If getting a one-night stand knocked up isn’t enough to deter you from wearing protection then news of a little known and fast spreading STI that’s on the loose should be enough to have you reaching for a Johnny quick smart.
Discovered by doctors in the United Kingdom this new infection goes by the name of Mycoplasma genitalium, a bacterial infection known as MGen for short, is well on its way to becoming an untreatable superbug.
While most people aren’t familiar with MGen, the bacterium has actually been around for decades, first discovered in 1981. It lives in our urinary and genital tracts and is transmitted through sexual intercourse and affects both men and women.
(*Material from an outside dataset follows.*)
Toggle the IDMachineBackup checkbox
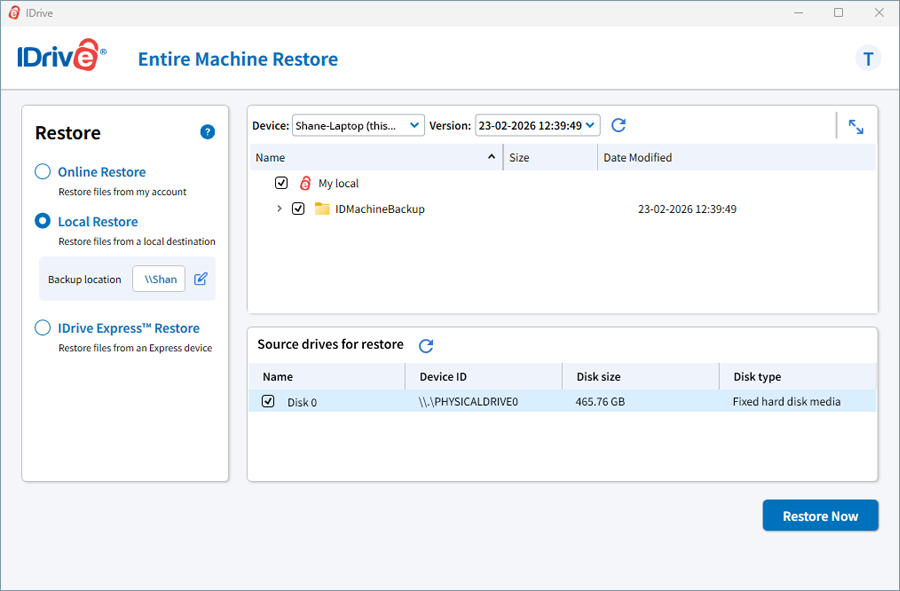 (x=298, y=209)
In men, the infection can cause inflammation of the urethra and lead to symptoms including burning pain while urinating – similar to chlamydia – or a discharge from the penis.
In women the symptoms are much worse, with the bacteria linked to inflammation of the cervix, bleeding after sex and pain while urinating. If left untreated the infection can lead to a condition called pelvic inflammatory disease that’s known to cause pain in the lower abdomen, and in some cases, infertility.
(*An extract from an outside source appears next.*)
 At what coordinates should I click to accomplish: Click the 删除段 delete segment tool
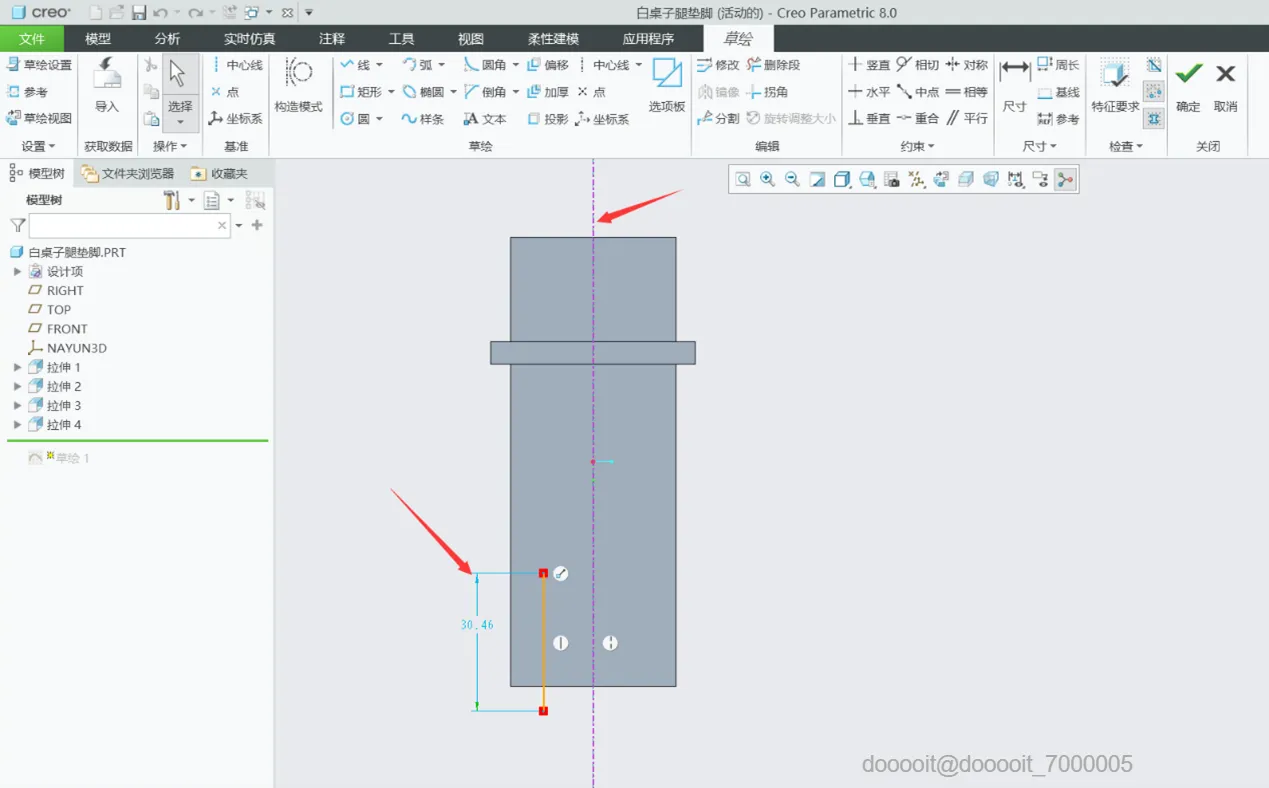773,65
Like many other sexually transmitted diseases, people who are infected with MGen often have no symptoms at all, with the British Association of Sexual Health and HIV (BASHH) estimating about two per cent of the general population have the infection, which is an insane amount of people when you think about it.
The main issue surrounding the treatment of M. genitalium is its resemblance to the more common STI Chlamydia. There’s no test available for doctors to identify if a patient has the infection, meaning many people are often mistakenly diagnosed with Chlamydia and given antibiotics to treat that STI, causing MGen to build up a resistance to antibiotics.
The lack of an FDA approved test means many experts believe MGen could become an untreatable superbug within the next five years. The BASHH have even gone as far as to estimate almost 4,800 women a year could be left infertile by the infection if a cure isn’t found.
Once a test is found for MGen, then effective treatment will follow and the risk of a lifelong infection diminishes. Although the infection isn’t widely seen here in Australia just yet, I suggest keeping your old man wrapped up just in case.